● **Data entries**:
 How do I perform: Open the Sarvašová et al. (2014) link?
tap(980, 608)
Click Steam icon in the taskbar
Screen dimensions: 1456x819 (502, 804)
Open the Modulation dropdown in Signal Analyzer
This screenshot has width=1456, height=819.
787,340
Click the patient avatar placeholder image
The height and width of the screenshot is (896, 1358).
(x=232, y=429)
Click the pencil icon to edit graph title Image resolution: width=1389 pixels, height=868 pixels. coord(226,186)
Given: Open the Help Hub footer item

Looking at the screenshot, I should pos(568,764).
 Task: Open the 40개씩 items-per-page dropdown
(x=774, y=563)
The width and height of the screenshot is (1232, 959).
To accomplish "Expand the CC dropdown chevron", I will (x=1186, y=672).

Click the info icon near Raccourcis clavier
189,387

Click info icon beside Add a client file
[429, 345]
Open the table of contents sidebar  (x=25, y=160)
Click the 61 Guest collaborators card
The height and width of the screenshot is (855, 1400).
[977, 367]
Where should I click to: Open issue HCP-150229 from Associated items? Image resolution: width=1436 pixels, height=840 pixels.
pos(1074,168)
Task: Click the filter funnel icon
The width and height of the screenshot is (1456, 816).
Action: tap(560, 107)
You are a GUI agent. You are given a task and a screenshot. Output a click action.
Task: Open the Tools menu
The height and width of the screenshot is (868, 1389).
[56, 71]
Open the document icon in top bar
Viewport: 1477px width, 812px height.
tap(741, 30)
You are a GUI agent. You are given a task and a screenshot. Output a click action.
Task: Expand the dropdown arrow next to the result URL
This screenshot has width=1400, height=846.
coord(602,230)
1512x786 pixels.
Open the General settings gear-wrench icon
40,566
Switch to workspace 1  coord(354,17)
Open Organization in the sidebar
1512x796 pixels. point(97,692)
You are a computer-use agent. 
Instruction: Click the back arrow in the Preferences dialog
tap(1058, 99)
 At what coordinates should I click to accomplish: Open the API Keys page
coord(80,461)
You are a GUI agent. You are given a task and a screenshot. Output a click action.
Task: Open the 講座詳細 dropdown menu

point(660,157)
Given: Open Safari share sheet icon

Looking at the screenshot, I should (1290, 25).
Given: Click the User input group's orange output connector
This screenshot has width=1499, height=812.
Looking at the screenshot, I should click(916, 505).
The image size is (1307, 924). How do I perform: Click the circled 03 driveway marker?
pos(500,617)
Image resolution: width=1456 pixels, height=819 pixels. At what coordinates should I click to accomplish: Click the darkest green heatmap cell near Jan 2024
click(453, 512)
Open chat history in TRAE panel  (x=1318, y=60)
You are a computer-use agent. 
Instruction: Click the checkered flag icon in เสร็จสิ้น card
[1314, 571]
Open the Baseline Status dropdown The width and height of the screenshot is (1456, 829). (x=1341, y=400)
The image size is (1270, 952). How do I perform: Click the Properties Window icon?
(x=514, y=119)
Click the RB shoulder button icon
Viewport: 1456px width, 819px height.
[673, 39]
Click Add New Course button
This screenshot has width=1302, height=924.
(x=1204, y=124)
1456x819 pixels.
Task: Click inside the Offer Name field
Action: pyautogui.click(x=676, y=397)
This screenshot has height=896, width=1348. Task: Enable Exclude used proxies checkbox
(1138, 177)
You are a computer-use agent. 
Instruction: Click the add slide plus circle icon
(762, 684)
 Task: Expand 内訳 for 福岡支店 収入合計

● **Your goal**:
Write the whole of the data out again exactly as it stands.

● **Answer below**:
 How do I perform: Open the Sarvašová et al. (2014) link?
tap(980, 608)
Click Steam icon in the taskbar
Screen dimensions: 1456x819 (502, 804)
Open the Modulation dropdown in Signal Analyzer
This screenshot has width=1456, height=819.
787,340
Click the patient avatar placeholder image
The height and width of the screenshot is (896, 1358).
(x=232, y=429)
Click the pencil icon to edit graph title Image resolution: width=1389 pixels, height=868 pixels. coord(226,186)
Given: Open the Help Hub footer item

Looking at the screenshot, I should pos(568,764).
 Task: Open the 40개씩 items-per-page dropdown
(x=774, y=563)
The width and height of the screenshot is (1232, 959).
To accomplish "Expand the CC dropdown chevron", I will (x=1186, y=672).

Click the info icon near Raccourcis clavier
189,387

Click info icon beside Add a client file
[429, 345]
Open the table of contents sidebar  (x=25, y=160)
Click the 61 Guest collaborators card
The height and width of the screenshot is (855, 1400).
[977, 367]
Where should I click to: Open issue HCP-150229 from Associated items? Image resolution: width=1436 pixels, height=840 pixels.
pos(1074,168)
Task: Click the filter funnel icon
The width and height of the screenshot is (1456, 816).
Action: tap(560, 107)
You are a GUI agent. You are given a task and a screenshot. Output a click action.
Task: Open the Tools menu
The height and width of the screenshot is (868, 1389).
[56, 71]
Open the document icon in top bar
Viewport: 1477px width, 812px height.
tap(741, 30)
You are a GUI agent. You are given a task and a screenshot. Output a click action.
Task: Expand the dropdown arrow next to the result URL
This screenshot has width=1400, height=846.
coord(602,230)
1512x786 pixels.
Open the General settings gear-wrench icon
40,566
Switch to workspace 1  coord(354,17)
Open Organization in the sidebar
1512x796 pixels. point(97,692)
You are a computer-use agent. 
Instruction: Click the back arrow in the Preferences dialog
tap(1058, 99)
 At what coordinates should I click to accomplish: Open the API Keys page
coord(80,461)
You are a GUI agent. You are given a task and a screenshot. Output a click action.
Task: Open the 講座詳細 dropdown menu

point(660,157)
Given: Open Safari share sheet icon

Looking at the screenshot, I should (1290, 25).
Given: Click the User input group's orange output connector
This screenshot has width=1499, height=812.
Looking at the screenshot, I should click(916, 505).
The image size is (1307, 924). How do I perform: Click the circled 03 driveway marker?
pos(500,617)
Image resolution: width=1456 pixels, height=819 pixels. At what coordinates should I click to accomplish: Click the darkest green heatmap cell near Jan 2024
click(453, 512)
Open chat history in TRAE panel  (x=1318, y=60)
You are a computer-use agent. 
Instruction: Click the checkered flag icon in เสร็จสิ้น card
[1314, 571]
Open the Baseline Status dropdown The width and height of the screenshot is (1456, 829). (x=1341, y=400)
The image size is (1270, 952). How do I perform: Click the Properties Window icon?
(x=514, y=119)
Click the RB shoulder button icon
Viewport: 1456px width, 819px height.
[673, 39]
Click Add New Course button
This screenshot has width=1302, height=924.
(x=1204, y=124)
1456x819 pixels.
Task: Click inside the Offer Name field
Action: pyautogui.click(x=676, y=397)
This screenshot has height=896, width=1348. Task: Enable Exclude used proxies checkbox
(1138, 177)
You are a computer-use agent. 
Instruction: Click the add slide plus circle icon
(762, 684)
 Task: Expand 内訳 for 福岡支店 収入合計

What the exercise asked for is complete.